Is there an endangered species list for programming languages? If there is, Command Line Heroes suggests that Perl is somewhere between vulnerable and critically endangered. The dominant language of the 1990s is the focus of this week's podcast (Season 3, Episode 4) and explores its highs and lows since it was introduced over 30 years ago.
The timeline
1991 was the year that changed everything. Tim Berners-Lee released the World Wide Web. The internet had been connecting computers for 20 years, but the web connected people in brand new ways. An entire new frontier of web-based development opened.
Last week's episode explored how JavaScript was born and launched the browser wars. Before that language dominated the web, Perl was incredibly popular. It was open source, general purpose, and ran on nearly every Unix-like platform. Perl allowed a familiar set of practices any sysadmin would appreciate running.
What happened?
So, if Perl was doing so well in the '90s, why did it start to sink?

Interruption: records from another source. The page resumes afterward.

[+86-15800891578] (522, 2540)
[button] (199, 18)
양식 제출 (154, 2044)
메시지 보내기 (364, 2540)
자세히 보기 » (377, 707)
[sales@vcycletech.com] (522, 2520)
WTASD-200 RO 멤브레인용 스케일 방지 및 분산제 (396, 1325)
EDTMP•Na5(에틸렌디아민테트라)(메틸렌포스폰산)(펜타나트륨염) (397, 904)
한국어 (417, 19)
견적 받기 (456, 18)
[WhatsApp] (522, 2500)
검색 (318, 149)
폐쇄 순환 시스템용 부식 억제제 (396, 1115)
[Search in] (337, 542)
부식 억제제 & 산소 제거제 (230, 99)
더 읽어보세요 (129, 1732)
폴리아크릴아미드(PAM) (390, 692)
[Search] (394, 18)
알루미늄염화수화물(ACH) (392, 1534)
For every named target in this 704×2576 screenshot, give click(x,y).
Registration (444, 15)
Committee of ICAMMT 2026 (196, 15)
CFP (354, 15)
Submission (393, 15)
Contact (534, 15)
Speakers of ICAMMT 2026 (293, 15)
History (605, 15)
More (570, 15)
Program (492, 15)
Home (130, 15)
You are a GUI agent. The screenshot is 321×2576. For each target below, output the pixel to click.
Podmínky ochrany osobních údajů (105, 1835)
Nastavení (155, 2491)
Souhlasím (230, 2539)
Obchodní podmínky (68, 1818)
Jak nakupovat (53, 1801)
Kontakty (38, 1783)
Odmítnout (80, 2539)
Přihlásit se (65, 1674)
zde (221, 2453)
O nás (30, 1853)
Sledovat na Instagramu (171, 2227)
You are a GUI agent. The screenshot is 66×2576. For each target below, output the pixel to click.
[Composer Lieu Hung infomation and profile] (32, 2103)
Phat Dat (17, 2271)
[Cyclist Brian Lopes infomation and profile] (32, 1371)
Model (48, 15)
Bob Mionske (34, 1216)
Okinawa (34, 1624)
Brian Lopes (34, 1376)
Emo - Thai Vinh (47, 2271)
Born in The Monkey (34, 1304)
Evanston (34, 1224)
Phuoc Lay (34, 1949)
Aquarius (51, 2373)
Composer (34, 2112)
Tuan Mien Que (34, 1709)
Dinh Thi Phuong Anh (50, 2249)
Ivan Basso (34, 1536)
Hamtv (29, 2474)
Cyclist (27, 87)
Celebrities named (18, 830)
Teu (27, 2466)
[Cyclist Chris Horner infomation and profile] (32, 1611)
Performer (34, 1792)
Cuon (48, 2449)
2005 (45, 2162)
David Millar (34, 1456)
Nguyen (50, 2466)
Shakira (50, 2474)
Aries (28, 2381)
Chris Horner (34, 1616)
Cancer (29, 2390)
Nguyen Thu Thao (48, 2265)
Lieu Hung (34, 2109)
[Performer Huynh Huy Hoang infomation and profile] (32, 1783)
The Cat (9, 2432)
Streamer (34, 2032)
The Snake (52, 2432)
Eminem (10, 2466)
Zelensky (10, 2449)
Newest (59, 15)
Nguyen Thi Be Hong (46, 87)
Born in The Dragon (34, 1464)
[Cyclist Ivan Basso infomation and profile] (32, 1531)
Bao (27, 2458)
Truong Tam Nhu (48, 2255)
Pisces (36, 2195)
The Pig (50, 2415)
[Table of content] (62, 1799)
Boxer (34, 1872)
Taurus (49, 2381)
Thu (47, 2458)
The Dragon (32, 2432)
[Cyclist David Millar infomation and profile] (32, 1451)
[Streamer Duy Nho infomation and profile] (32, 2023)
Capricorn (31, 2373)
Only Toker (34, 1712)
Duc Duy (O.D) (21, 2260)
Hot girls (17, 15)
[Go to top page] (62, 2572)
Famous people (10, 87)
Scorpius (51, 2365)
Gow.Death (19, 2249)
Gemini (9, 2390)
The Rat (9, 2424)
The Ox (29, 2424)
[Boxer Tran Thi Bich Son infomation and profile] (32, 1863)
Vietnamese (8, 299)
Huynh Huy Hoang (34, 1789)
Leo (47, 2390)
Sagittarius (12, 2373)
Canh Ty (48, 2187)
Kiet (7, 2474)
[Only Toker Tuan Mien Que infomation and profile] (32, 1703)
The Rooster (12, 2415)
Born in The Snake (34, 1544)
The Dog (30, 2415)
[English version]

The dot-com bubble burst in 2000, and the first heady rush of web development was about to give way to a slicker, faster, different generation. Python became a favorite for first-time developers, much like Perl used to be an attractive first language that stole newbies away from FORTRAN or C.
Perl was regarded highly because it allowed developers to solve a problem in many ways, but that feature later became known as a bug. Python's push toward a single right answer ended up being where many people wanted to go. Conor Myhrvold wrote in Fast Company how Python became more attractive and what Perl might have done to keep up. For these reasons and myriad others, like the delay of Perl 6, it lost momentum.
Lifecycle management
Overall, I'm comfortable with the idea that some languages don't make it. BASIC isn't exactly on the software bootcamp hit list these days. But maybe Perl isn't on the same trajectory and could be best-in-class for a more specific type of problem around glue code for system challenges.
I love how Command Line Heroes host Saron Yitbarek summarizes it at the end of the podcast episode:
"Languages have lifecycles. When new languages emerge, exquisitely adapted to new realities, an option like Perl might occupy a smaller, more niche area. But that's not a bad thing. Our languages should expand and shrink their communities as our needs change. Perl was a crucial player in the early history of web development—and it stays with us in all kinds of ways that become obvious with a little history and a look at the big picture."
Learning about Perl's rise and search for a new niche makes me wonder which of the new languages we're developing today will still be around in 30 years.